Verilen görev A:
Film yazısına göre aşağıdaki soruları yanıtlayın.
(i) Wade Wilson, Logan'ı ne için ikna etmeye çalışıyor?
(ii) Hangi seriye yapılan göndermeler eğlenceli bulunuyor?
(iii) Paralel evrenlerden biri hangi adla anılıyor?
Verilen görev B:
Film yazısında "Karakter tasarımları ve" sözlerini içeren ifadeyle başlayıp "bir nokta aydınlanıyor." ile biten bölümü, "heyecan" yerine "coşku" koyacak şekilde düzenleyerek yeniden yazın.
Verilen görev C:
Film yazısında geçen kişi ve karakter adlarının tamamını sıralayın.

Kaynak metin:
>>>>

Kavgaların nedeni, konuşarak anlaşamıyor olmaları… Wade Wilson, paralel evrenleri kurtarmak için Logan’ı ikna etmeye çalışıyor ama zorlanıyor. Çünkü önceki filmlerden de bildiğimiz gibi Wolverine / Logan, karanlık ve acı geçmişiyle Marvel Evreni’nin sadece en sert ve zor karakteri değildir. Mecbur kalmadıkça iş birliğinden hoşlanmaz. Yalnızlığı sever. Tüm bunlara rağmen Marvel Evreni’nin en havalı ve en sevilen kahramanlarından biridir. Bu arada, Deadpool’un Wolverine sevgisinin nasıl bir şey olduğunu yeniden görüp kıskandığı sahnenin hoş olduğunu belirtelim.
Karakter tasarımları ve oyunculuk, filmin iyi yanlarından biri… Diyaloglu sahnelerde Ryan Reynolds ile Hugh Jackman’ı seyretmek keyif veriyor. İlerleyen bölümlerde sürpriz olarak karşımıza çıkan diğer süper kahramanlar da filme renk ve heyecan getiriyorlar. Özellikle, ‘Hiçlik’ diye anılan paralel evrende olup bitenler akılda kalıyor. Karakterlerin eski Marvel yapımlarındaki geçmiş öykülerini bilenler için bu sahneler, seyir keyfini artırıyor. Mad Max serisine yapılan göndermeler eğlenceli. Şimdi tadını kaçırmamak için ipucu vermek istemediğim başka komik sürprizlere de hazırlıklı olun. Ayrıca film bittikten sonra salonu terk etmemenizi ve son kareye kadar beklemenizi öneririm. Çünkü filmde belirsiz bırakılan bir nokta aydınlanıyor.

<<<<

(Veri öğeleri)
>>>>

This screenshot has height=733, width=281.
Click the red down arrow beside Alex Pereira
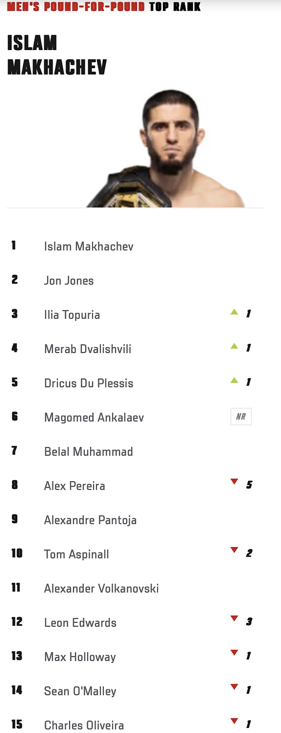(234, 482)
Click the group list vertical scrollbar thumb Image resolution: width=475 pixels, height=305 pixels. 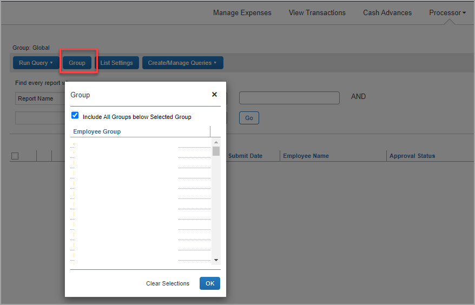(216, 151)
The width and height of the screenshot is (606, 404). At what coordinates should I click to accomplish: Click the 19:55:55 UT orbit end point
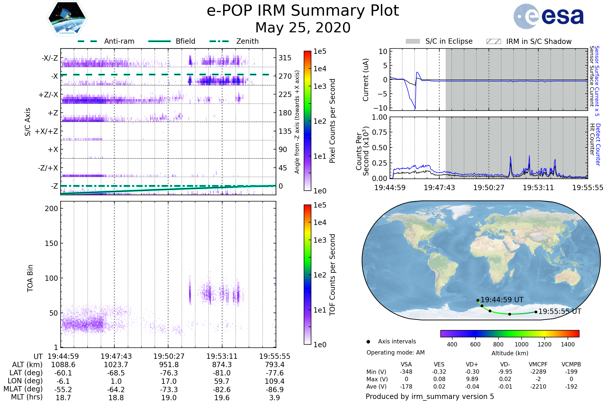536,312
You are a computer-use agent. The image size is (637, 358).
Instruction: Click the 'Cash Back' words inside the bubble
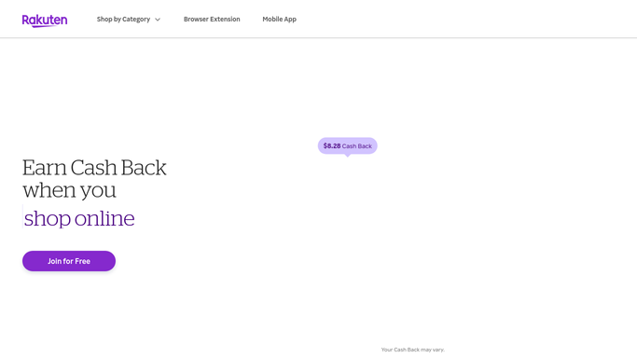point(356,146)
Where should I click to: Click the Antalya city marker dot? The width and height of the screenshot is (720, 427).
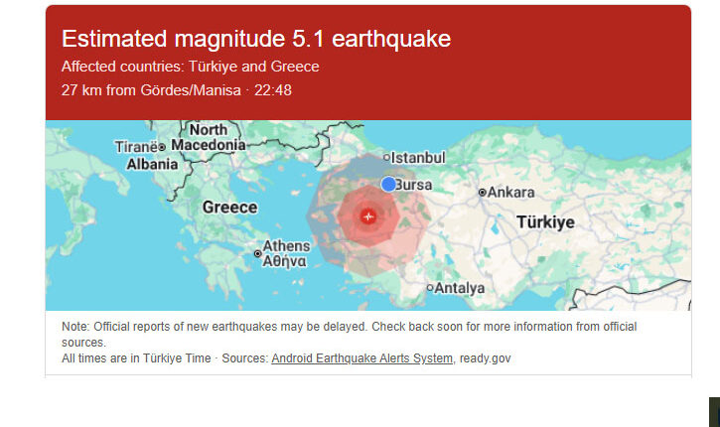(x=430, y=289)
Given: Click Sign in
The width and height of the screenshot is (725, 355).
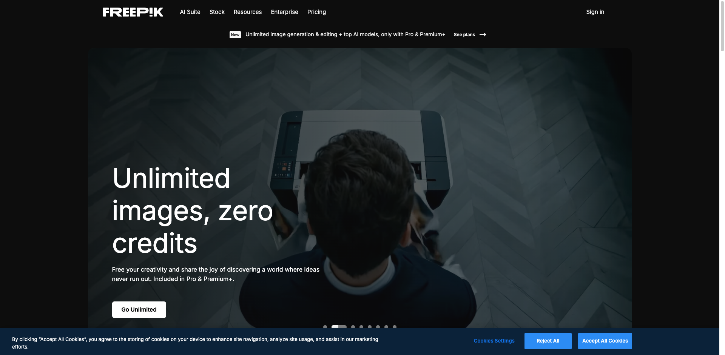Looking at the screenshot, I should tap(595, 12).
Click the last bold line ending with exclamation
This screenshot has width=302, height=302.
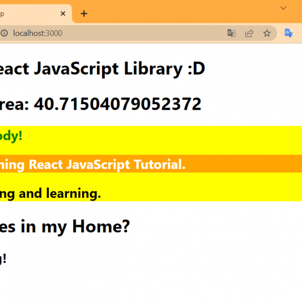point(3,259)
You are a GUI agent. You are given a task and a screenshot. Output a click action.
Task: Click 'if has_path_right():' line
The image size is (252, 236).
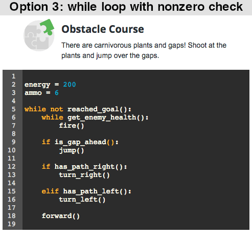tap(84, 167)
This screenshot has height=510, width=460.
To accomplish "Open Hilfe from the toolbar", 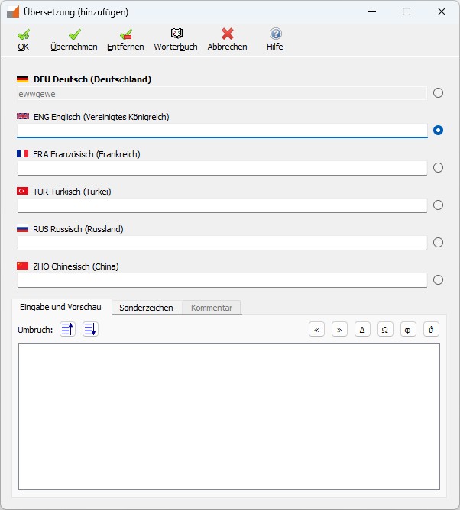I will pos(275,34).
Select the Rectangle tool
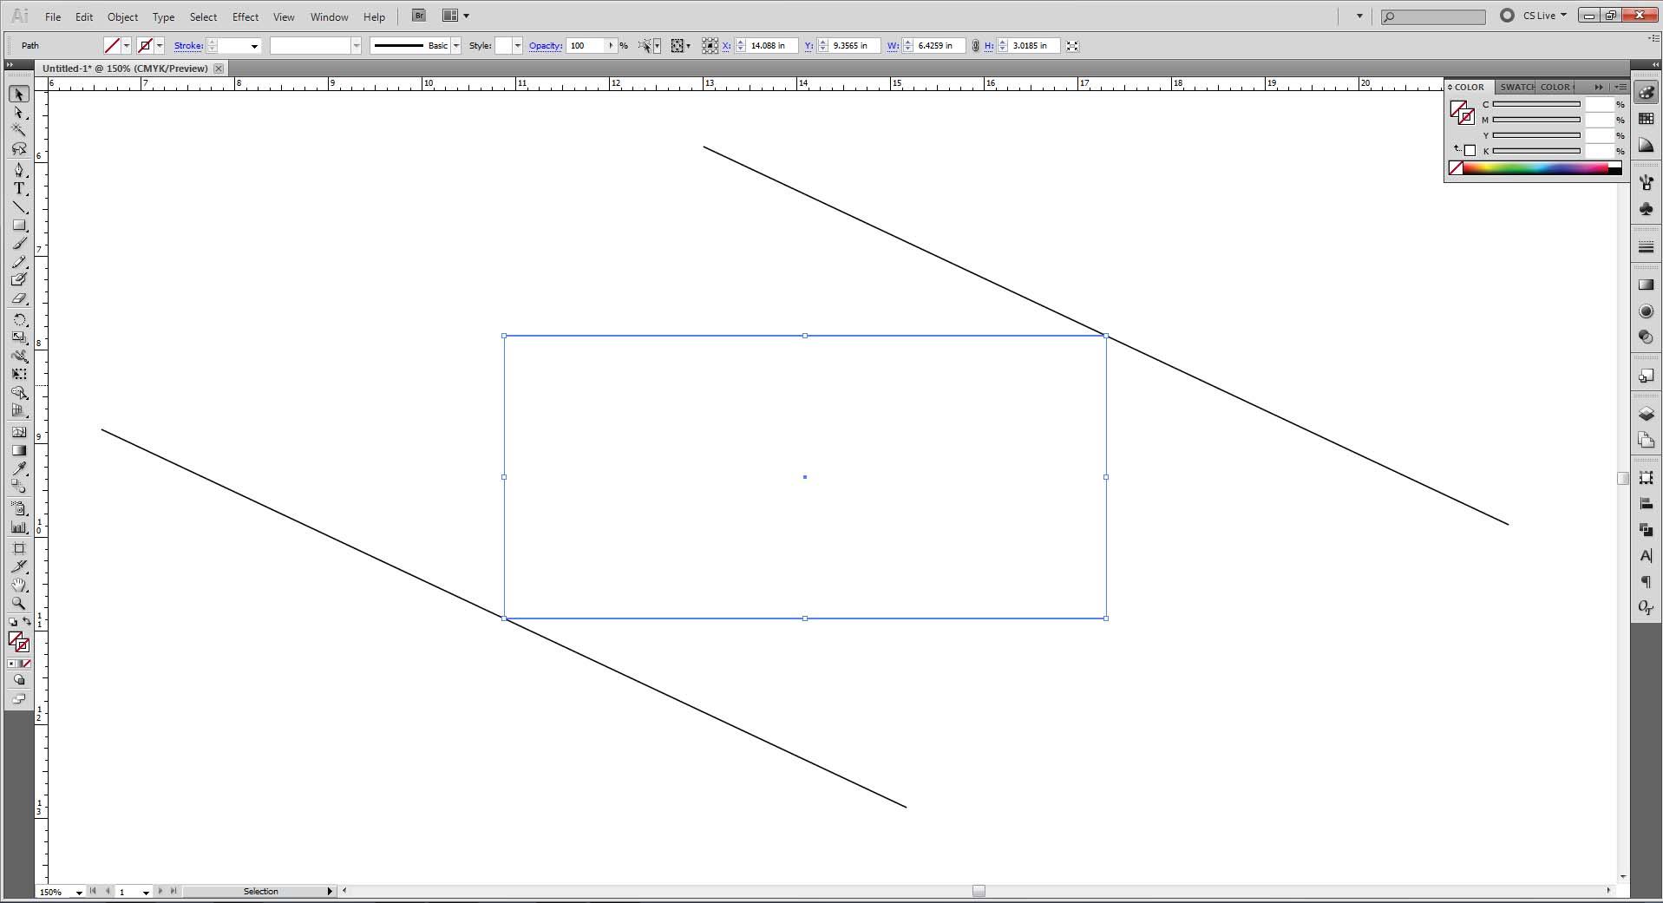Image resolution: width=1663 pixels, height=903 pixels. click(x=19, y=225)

<<<<
>>>>

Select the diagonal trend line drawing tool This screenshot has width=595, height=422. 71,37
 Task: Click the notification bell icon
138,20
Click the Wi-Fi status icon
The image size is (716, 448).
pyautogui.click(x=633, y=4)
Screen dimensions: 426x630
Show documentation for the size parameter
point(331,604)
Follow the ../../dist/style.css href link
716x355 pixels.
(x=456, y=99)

<<<<

Görev yanıtı A:
(i) Paralel evrenleri kurtarmak için.
(ii) Mad Max serisine.
(iii) 'Hiçlik'.

Görev yanıtı B:
Karakter tasarımları ve oyunculuk, filmin iyi yanlarından biri… Diyaloglu sahnelerde Ryan Reynolds ile Hugh Jackman’ı seyretmek keyif veriyor. İlerleyen bölümlerde sürpriz olarak karşımıza çıkan diğer süper kahramanlar da filme renk ve coşku getiriyorlar. Özellikle, ‘Hiçlik’ diye anılan paralel evrende olup bitenler akılda kalıyor. Karakterlerin eski Marvel yapımlarındaki geçmiş öykülerini bilenler için bu sahneler, seyir keyfini artırıyor. Mad Max serisine yapılan göndermeler eğlenceli. Şimdi tadını kaçırmamak için ipucu vermek istemediğim başka komik sürprizlere de hazırlıklı olun. Ayrıca film bittikten sonra salonu terk etmemenizi ve son kareye kadar beklemenizi öneririm. Çünkü filmde belirsiz bırakılan bir nokta aydınlanıyor.

Görev yanıtı C:
Wade Wilson, Logan, Wolverine, Deadpool, Ryan Reynolds, Hugh Jackman